You mentioned you recorded the first EP with Garageband. Are you still using Garageband or have you moved to a different DAW?

AHG: “We have used GarageBand and Logic. And then handed mixes to Billy Bowers and got the fuck out of his way.”

BW: “Final mixes were done in Logic Pro, that’s basically all I’m personally using right now. The studios we used were using Pro Tools and Logic, I think – we just went home with the takes. I like Fission for certain kinds of single-track edits.”

You recorded parts of your album ‘Whatever You May Say‘ at Meadowlark Studios in Vermont. Do you have any recording facilities at home?

AHG: “I do. Basic mic in a nearly soundproof basement space. Nothing to write home about, but a very respectable setup to flush out ideas, record demos or simple songs.”

BW: “We recorded the song ‘Whatever You May Say’ at Meadowlark, and final vocals for ‘Mullet Action’ and most of ‘Strawberry Moon’ there – and a couple other things – but we also recorded elsewhere, Robot Dog Studios for ‘Roll My Number’ and the guitars on ‘Gene.’ ‘Busey’ was mostly a home recording.”

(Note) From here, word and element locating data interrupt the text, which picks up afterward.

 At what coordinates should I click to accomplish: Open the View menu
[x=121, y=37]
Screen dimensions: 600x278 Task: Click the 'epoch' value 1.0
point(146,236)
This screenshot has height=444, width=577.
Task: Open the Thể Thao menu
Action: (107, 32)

“Meadowlark was a really beautiful place to record, and we had great engineers. They closed their doors recently.”

“I have a basic setup at home. Hard to compete with the gear in a proper studio. I record a lot of ideas into my phone.”https://www.youtube.com/embed/8stV1V5QFmQ?version=3&rel=1&showsearch=0&showinfo=1&iv_load_policy=1&fs=1&hl=en&autohide=2&wmode=transparent

Your single ‘Whatever You May Say’ is currently holding the top spot in our chart. What can you tell me about that song?

AHG: “Nada. Ben wrote the whole thing and played it and crushed it. For Ben Wiggins of
Burlington Vermont, opportunity knocks! (George Harrison reference)”

BW: “Hmm…. I had just gotten out of the shower one day, back in I think 2011, and I heard the chorus in my head, like the sound of a crowd singing it. I recorded the idea and figured out the basic structure – it probably didn’t really come together until I tried it on piano. Tapped into a couple personal things to get the lyrics moving.”

“When I think I have a really good song idea, I usually send it to Adam. He was into it I think from the beginning, so it made the list for this record. And we both thought it made a good album title.”

Do you both write lyrics or is Ben the one that usually writes them? What inspires your lyrics?

AHG: “Ben writes the lyrics. I have added a thought here and there that might make it’s way onto the lyric sheet, but Ben’s the writer.”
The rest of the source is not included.